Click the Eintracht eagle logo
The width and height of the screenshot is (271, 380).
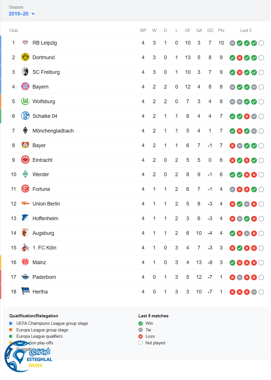(25, 160)
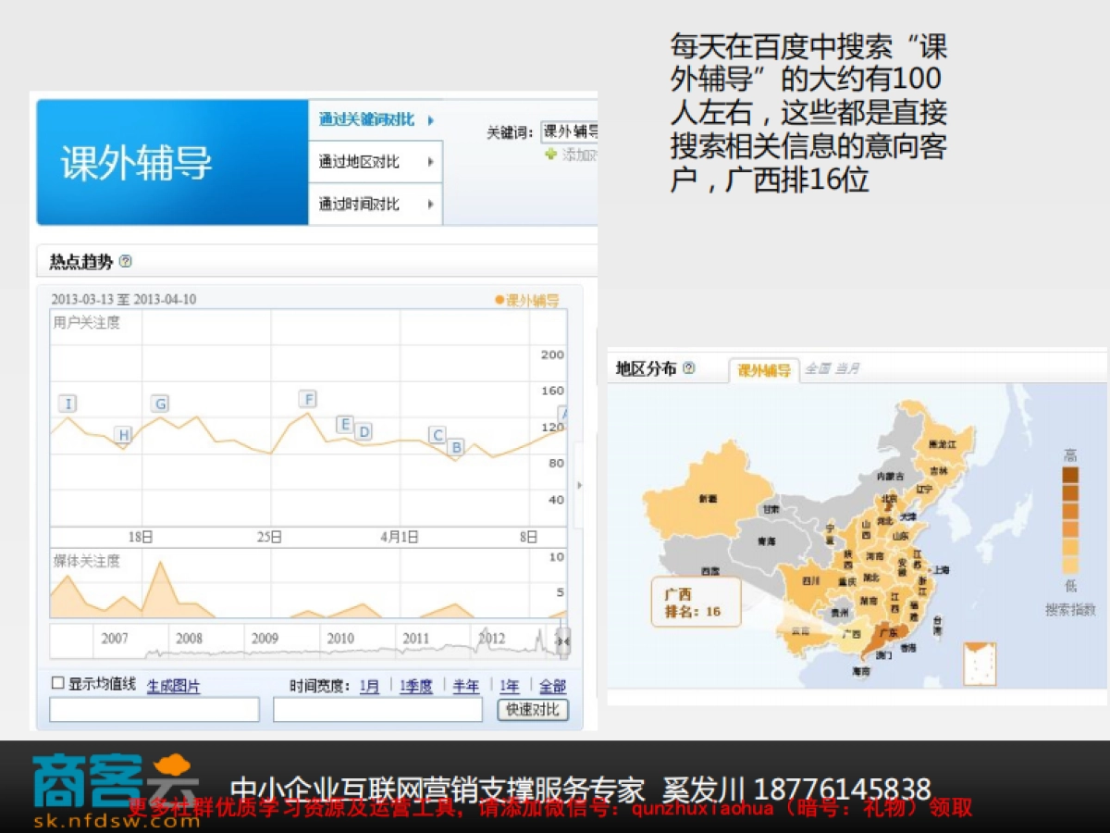Click marker G on the trend chart
The width and height of the screenshot is (1110, 833).
[x=160, y=404]
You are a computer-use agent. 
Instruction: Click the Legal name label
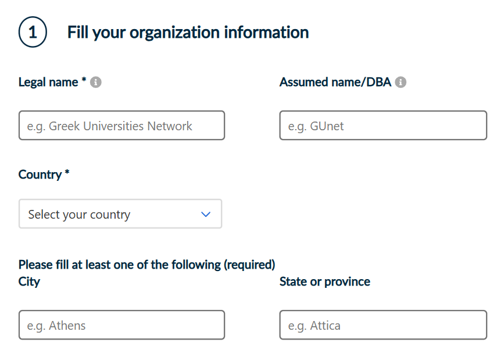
+--
Copy the listing above word for word, but leave the pictures out.

Click the Eintracht eagle logo
The width and height of the screenshot is (271, 380).
(25, 160)
Click marker G on the trend chart
The width and height of the screenshot is (1110, 833).
[x=160, y=404]
You are a computer-use agent. 
Instruction: Click the Legal name label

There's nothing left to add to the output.